What needs to be done
Taking the listing below, restate word for word each line from the line with "Task: Select the Quick Wash cycle name" to the line with "230x166 pixels.", ends included, and stop there.

Data provided
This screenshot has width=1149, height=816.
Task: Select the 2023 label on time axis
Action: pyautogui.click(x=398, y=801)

* * *

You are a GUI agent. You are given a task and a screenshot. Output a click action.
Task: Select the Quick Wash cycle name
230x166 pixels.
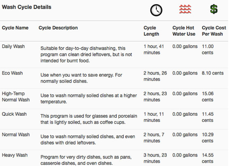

---

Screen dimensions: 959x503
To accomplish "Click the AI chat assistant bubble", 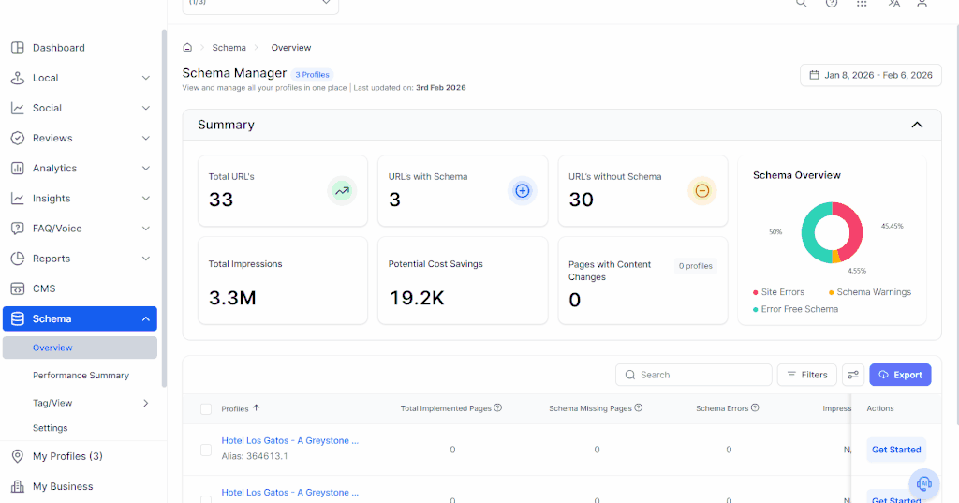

Response to this task
Task: Select the Quick Wash cycle name
230x166 pixels.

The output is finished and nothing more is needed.